If the copyright law is passed in it existing form, it will have serious negative effects on the freedom of the internet, namely on free speech and the right to privacy. The main problem is that the law will force internet companies to build mass content filtering programs and monitor their users activity.
This will mean that if you want to share a video about an ongoing political protest and there is copyrighted music in the background, this content will be blocked from being uploaded. If you want to use open source code hosting platforms like Github, it will have to install filters to scan your content. If you want to make a meme using an existing cartoon, you will not be able to publish it.
There's still time!
We're still at a stage where European decision-makers can modify the law in order to properly protect copyright and fundamental rights at the same time.

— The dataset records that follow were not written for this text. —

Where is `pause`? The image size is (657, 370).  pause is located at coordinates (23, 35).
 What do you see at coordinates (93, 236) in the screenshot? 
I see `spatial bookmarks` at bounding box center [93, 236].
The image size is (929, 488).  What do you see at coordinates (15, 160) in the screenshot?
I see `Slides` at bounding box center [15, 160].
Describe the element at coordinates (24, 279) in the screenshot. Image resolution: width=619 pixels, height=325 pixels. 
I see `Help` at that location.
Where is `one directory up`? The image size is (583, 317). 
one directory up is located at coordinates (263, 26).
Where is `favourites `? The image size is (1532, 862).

At Liberties, we believe the most powerful voice an MEP can hear isn't ours, but yours. When they hear directly from their constituents, they stop and consider what they've heard.
Together with Open Media and EDRi, we have created a new tool to call the members of the European Parliament. You can call your representative for free and speak to them in your mother tongue here:
If you aren't in the mood to call, no problem - you can still do something. Follow this link and send them our pre-drafted email!

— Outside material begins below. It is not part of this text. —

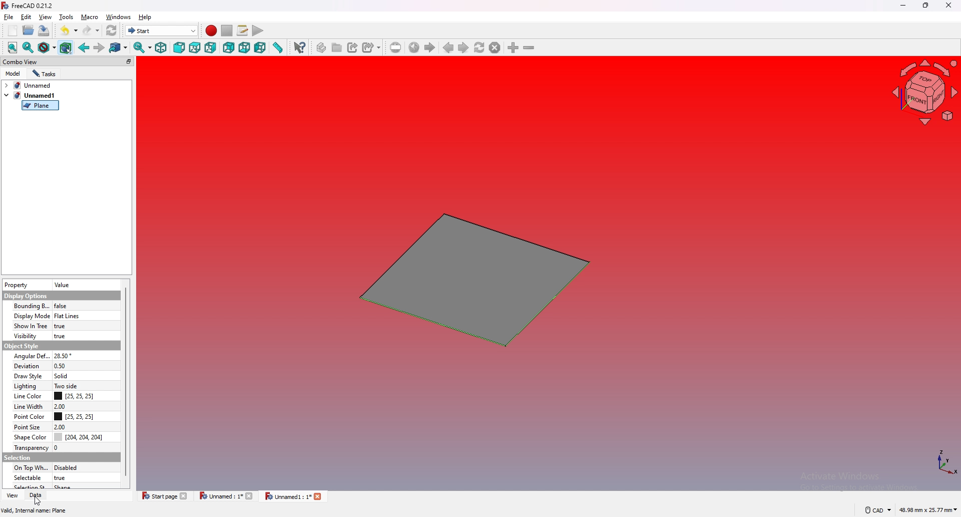  Describe the element at coordinates (26, 385) in the screenshot. I see `lighting` at that location.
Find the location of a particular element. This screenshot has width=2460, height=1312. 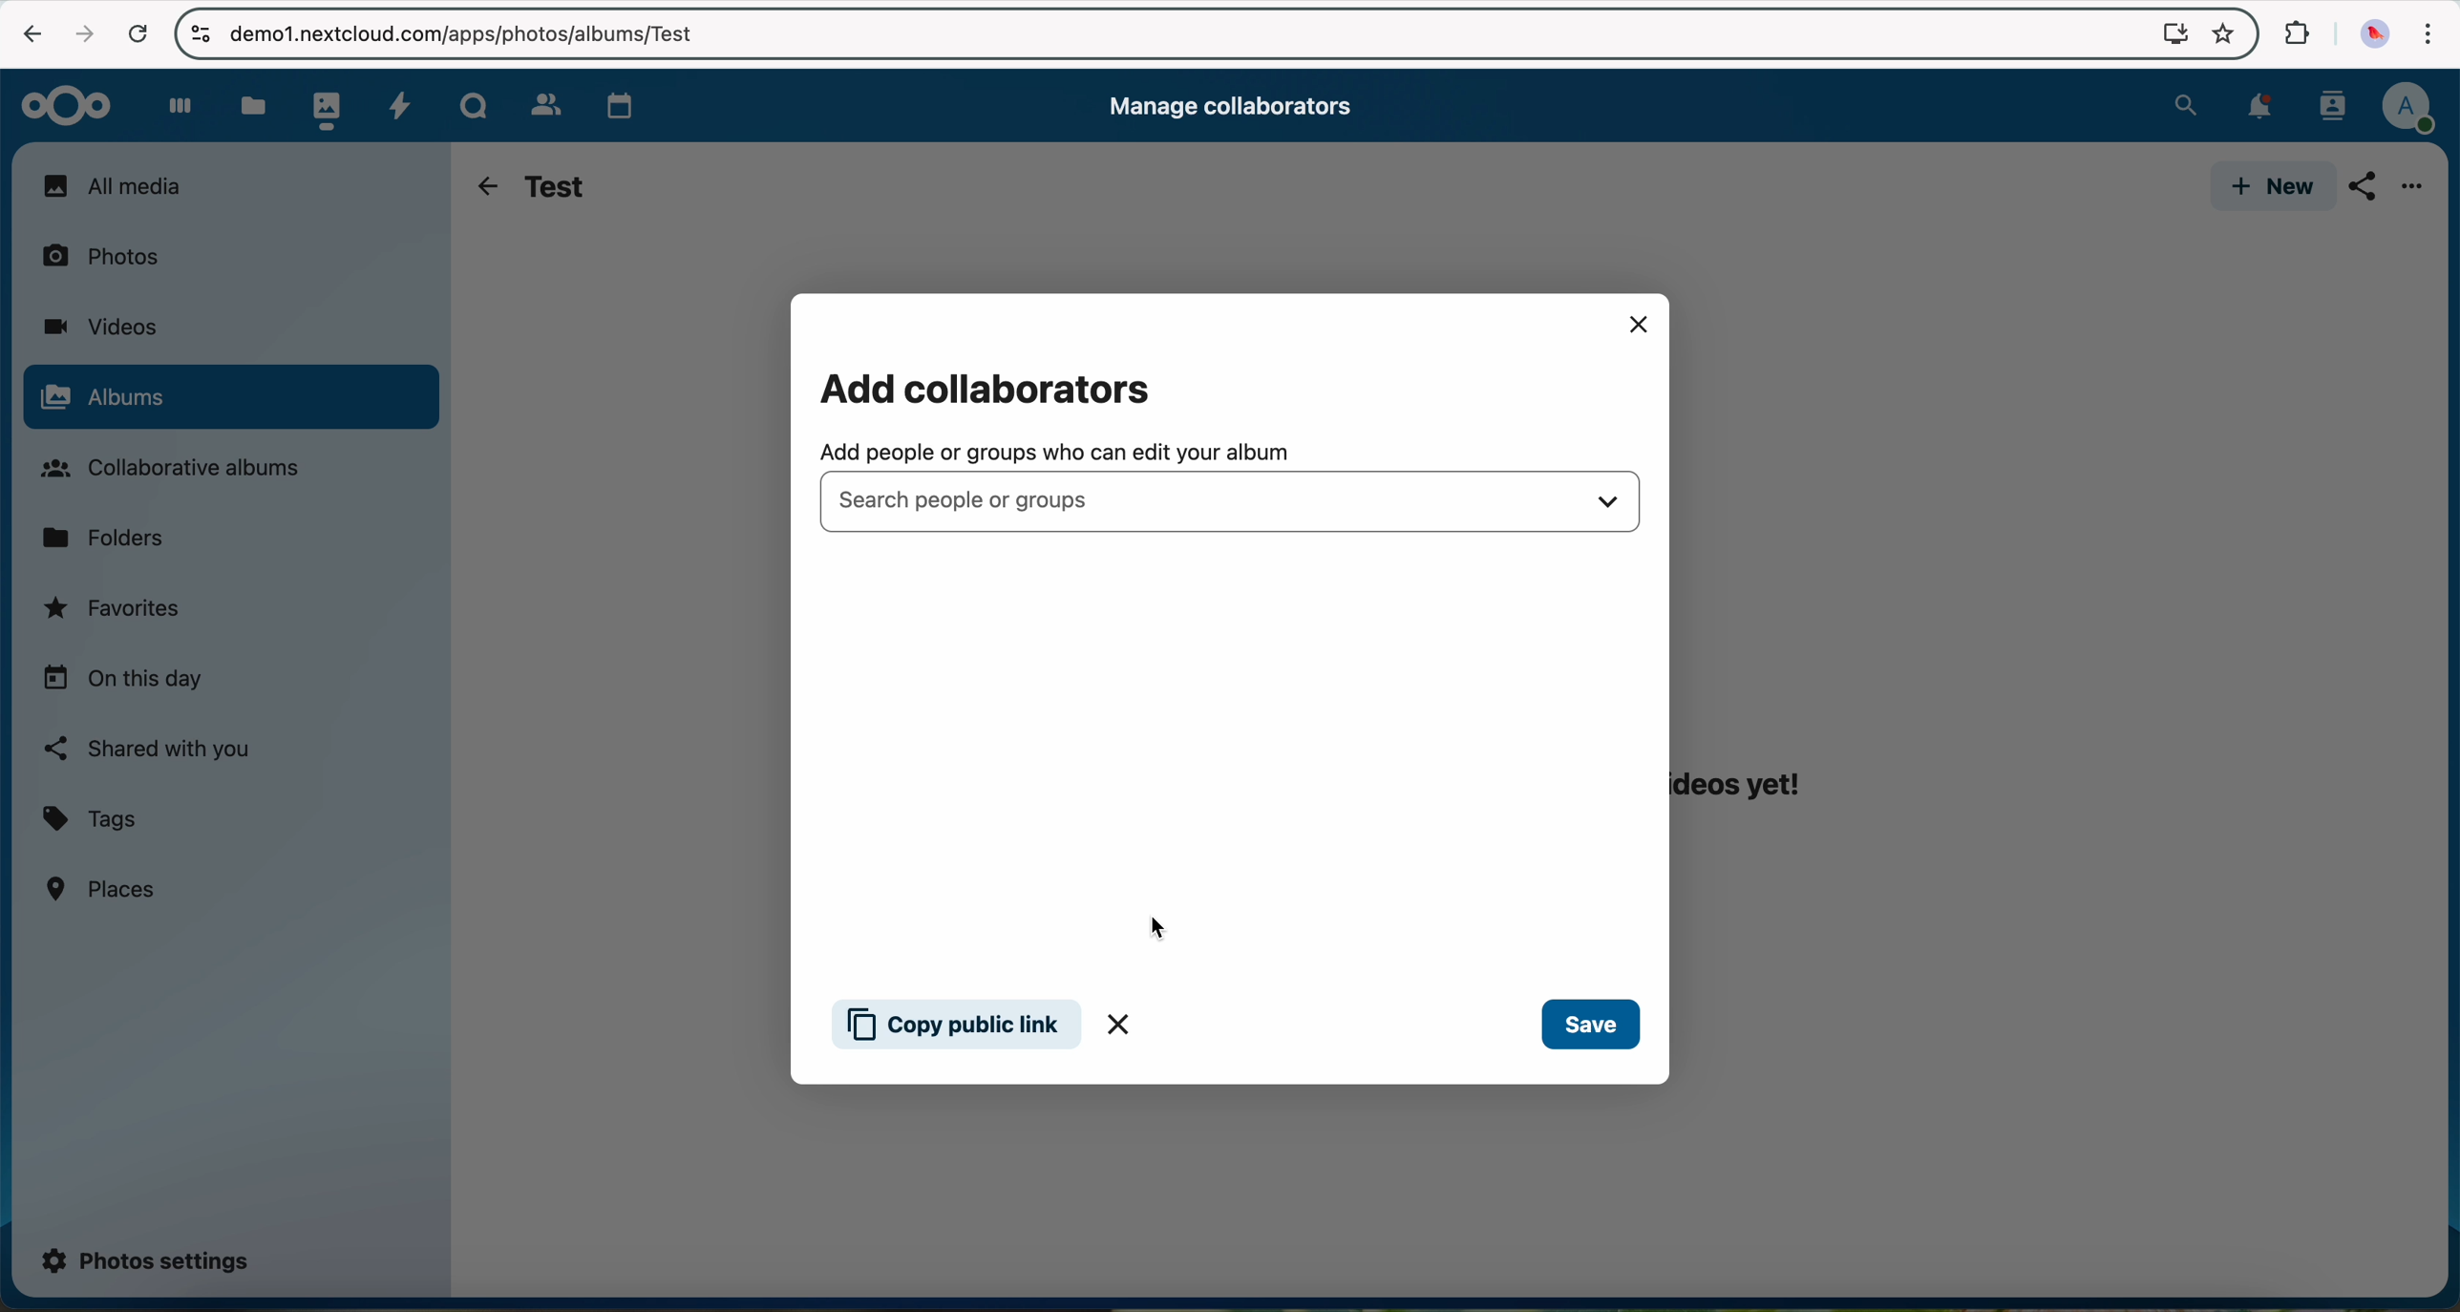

Call, email and above all...
Are you nervous about calling?
Here you can find a few talking points about what’s wrong with the copyright law.
1. Say your name, where you live, and a bit about yourself (eg. you are a parent, a student, an artist, retired, etc.)

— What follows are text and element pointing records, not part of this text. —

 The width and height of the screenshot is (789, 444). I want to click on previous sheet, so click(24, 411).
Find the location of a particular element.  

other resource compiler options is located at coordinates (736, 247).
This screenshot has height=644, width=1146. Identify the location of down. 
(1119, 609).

2. Tell them you’re calling about the Copyright Directive and the upcoming committee vote on June 20-21.
3. Tell them you oppose Article 11 — the plan to charge fees for links that have short snippets and headlines with them — and Article 13, the plan to make websites build mass content filtering programs.
4. Give an example of how content filtering will have a negative impact. For example, If you want to share a video about an ongoing political protest and there is copyrighted music in the background, this content will be blocked from being uploaded. If you want to use open source code hosting platforms like Github, it will have to install filters to scan your content. If you want to make a meme using an existing cartoon, it will be blocked before you press publish.
5. [And/Or] Give an example of a way you use links to access or share news and information, and how the link tax will have a negative impact. For example, the proposed rules will not allow Creative Commons licensing for journalism. It will mean search engines will have to pay to share links, and so small news sites are likely to shut down when businesses refuse to link to them.
6. For these reasons, I'm asking you to vote against Articles 11 and 13 in the upcoming Copyright Directive vote. This matters a lot to me, and how you vote on this will influence how I vote in the next election.
7. Don’t forget to thank the person at the end of the call; if you are talking to an assistant, encourage them to pass on your message to the member of the European Parliament.